### The problem:
From the records below, transcribe only the lines running from the one with "You are a computer-use agent. This" through the one with "Task: Tap the Airport bus stop row". Keep both of those end lines.

── Records for this task ──

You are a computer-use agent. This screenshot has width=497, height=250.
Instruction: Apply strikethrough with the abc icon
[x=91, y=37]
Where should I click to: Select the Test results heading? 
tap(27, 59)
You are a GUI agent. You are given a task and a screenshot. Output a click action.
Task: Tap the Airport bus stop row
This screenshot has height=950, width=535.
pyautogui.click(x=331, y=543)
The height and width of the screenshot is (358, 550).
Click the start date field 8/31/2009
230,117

───
── Records for this task ──

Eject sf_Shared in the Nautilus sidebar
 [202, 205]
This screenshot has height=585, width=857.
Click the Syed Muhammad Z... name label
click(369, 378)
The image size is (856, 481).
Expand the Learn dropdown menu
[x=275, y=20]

───
── Records for this task ──

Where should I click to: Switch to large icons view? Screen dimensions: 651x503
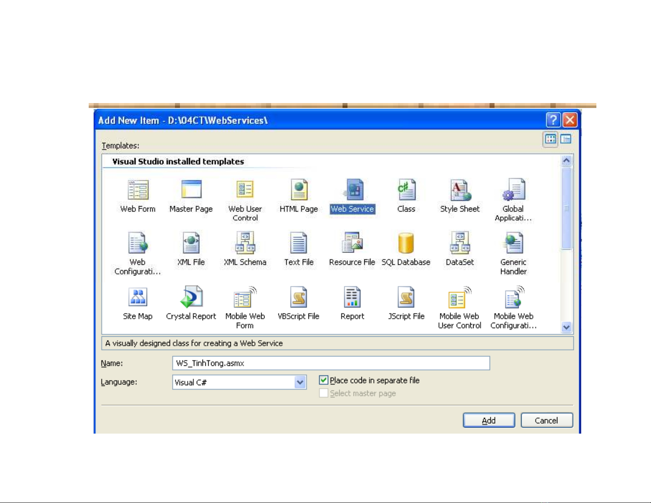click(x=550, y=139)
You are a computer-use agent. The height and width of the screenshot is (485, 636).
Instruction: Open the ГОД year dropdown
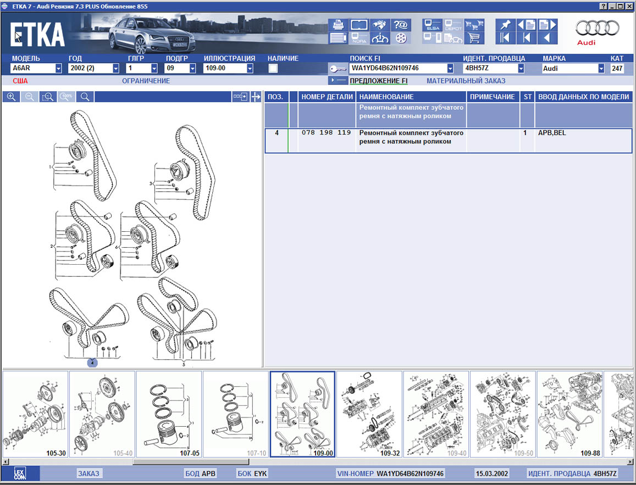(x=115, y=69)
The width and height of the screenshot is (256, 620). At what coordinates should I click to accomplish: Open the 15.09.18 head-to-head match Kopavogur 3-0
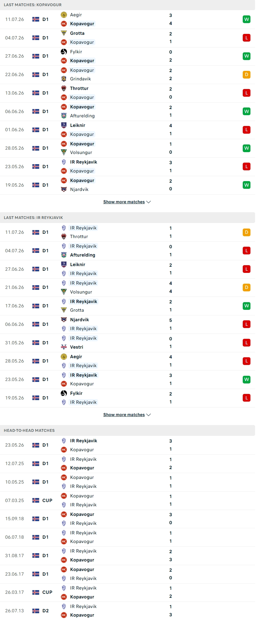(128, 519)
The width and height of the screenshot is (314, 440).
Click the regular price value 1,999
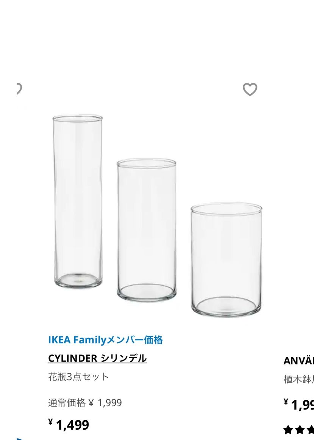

───

### Result of this task:
You are a computer-use agent. This screenshot has width=497, height=250.
Instruction: Apply strikethrough with the abc icon
[x=91, y=37]
Where should I click to: Select the Test results heading? 
tap(27, 59)
You are a GUI agent. You are given a task and a screenshot. Output a click action.
Task: Tap the Airport bus stop row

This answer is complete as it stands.